#### 任务要求
数一数下面的材料里有几行含有字符串“Components”，只写出行数。

[部分记录]
──────

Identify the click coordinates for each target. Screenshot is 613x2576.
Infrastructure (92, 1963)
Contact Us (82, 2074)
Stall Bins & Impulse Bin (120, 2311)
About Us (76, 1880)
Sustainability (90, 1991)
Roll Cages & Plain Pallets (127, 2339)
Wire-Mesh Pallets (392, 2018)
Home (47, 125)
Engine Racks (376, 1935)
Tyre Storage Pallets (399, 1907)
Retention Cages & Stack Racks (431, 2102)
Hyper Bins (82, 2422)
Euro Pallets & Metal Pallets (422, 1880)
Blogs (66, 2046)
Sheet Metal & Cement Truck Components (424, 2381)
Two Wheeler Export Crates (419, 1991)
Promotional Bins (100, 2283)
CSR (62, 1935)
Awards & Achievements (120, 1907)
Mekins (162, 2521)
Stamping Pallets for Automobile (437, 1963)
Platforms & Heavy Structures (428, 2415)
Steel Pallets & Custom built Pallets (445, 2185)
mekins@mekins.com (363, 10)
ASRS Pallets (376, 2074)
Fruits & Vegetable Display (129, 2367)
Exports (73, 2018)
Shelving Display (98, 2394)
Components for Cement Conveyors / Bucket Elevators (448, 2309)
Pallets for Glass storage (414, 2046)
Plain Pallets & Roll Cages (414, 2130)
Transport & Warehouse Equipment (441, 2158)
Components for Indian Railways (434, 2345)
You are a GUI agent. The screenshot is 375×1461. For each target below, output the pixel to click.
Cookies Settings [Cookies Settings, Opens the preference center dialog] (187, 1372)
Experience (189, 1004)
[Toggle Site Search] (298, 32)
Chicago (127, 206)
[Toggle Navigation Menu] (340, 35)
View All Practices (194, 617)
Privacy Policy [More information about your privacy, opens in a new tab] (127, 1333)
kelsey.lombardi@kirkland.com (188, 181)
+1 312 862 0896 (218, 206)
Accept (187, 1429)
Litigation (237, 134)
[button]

──────

#### 本题解答
3